Reclaim Our History Aug. 16-31
Aug. 16, 1812: American attempt to invade and annex Canada fails before it begins when General William Hull, reportedly frightened into “a state of near incoherence,” surrenders his entire army at Detroit without firing a shot to a lesser British and Indian force. 1914: Three thousand anti-war socialists demonstrate against WWI in Buffalo, N.Y.
Aug. 17, 1918: IWW War Trials, Chicago; 95 go to prison for up to 20 years. 1973: 94 of CBS’s 186 affiliates refuse to telecast Tony award-winning drama “Sticks and Bones,” by David Rabe, about a blind, embittered Vietnam veteran’s homecoming. The defection of affiliates, the largest in history of network TV, made it virtually impossible to sell commercial spots for telecast; 100-minute program was shown in many cities without ads. Stations feared the play might offend relatives of POW’s in North Vietnam.
Aug. 19, 1942: Canadian and British troops suffer disastrous losses during raid against Germans, Dieppe, France. Of 6,000 Allied troops, less than half return.
Aug. 22, 1779: Gen. Clinton’s troops join with Gen. Sullivan’s in “scorched earth” policy against Iroquois.
Aug. 23, 1900: Folk and protest singer Malvina Reynolds born, San Francisco, California. Was refused her diploma by Lowell High School because her parents were opposed to US participation in World War I.
Aug. 24, 1814: British troops burn the Capitol and the White house after US troops, fleeing so fast that only eight of them were killed, left Washington DC virtually undefended.
Aug. 25, 1945: One million Saigonese demonstrate in support of Ho Chi Min’h. 1969: US troops refuse to advance after five days of heavy casualties. One of scores of nonviolent mutinies durintg Vietnam War. Sonchang Valley, Vietnam.
Aug. 27, 1776: General George Washington, with 10,000 troops, loses the Battle of Long Island. 1903: Squadron of US troops ordered to Beirut “to protect US interests.”
Aug. 28, 1926: Marines land at Bluefields, Nicaragua to “protect US interests”.
Aug. 29, 1842: At the conclusion of the first Anglo-Chinese War, also known as the First Opium War, the Treaty of Nanking is signed, ceding the island of Hong Kong to the British and winning European merchants more loot in China. 1865: “Battle” of Tongue River; Gen.

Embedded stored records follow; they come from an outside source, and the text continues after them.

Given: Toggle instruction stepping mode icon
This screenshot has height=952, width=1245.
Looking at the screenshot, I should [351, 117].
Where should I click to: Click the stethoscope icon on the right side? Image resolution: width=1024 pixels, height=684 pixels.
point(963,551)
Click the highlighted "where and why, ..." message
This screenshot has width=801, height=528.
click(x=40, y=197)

Connor leads troops in dawn attack on a sleeping Arapaho village in Dakota Territory, killing at least 60. Connor relieved of command for killing woman and children, but practice continues. 1970: Selective Service Systems report: prosecutions for draft evasion have increased 10 times over 1965 level.
Aug. 30, 1918: World War I opponent Prince Hopkins pleads guilty in Los Angeles for violating the Espionage Act, a common charge against war oppoents. He is fined $27,000. 1959: Elections held in South Vietnam give parties loyal to President Diem unanimous control of the National Assembly, when all opposition candidates are forbidden to take their seats. CIA will later OK his assassination when he forgets who owns him.
Aug. 31, 1779: Runovea, an Iroquoian town in upstate New York, burned by Gen. Sullivan.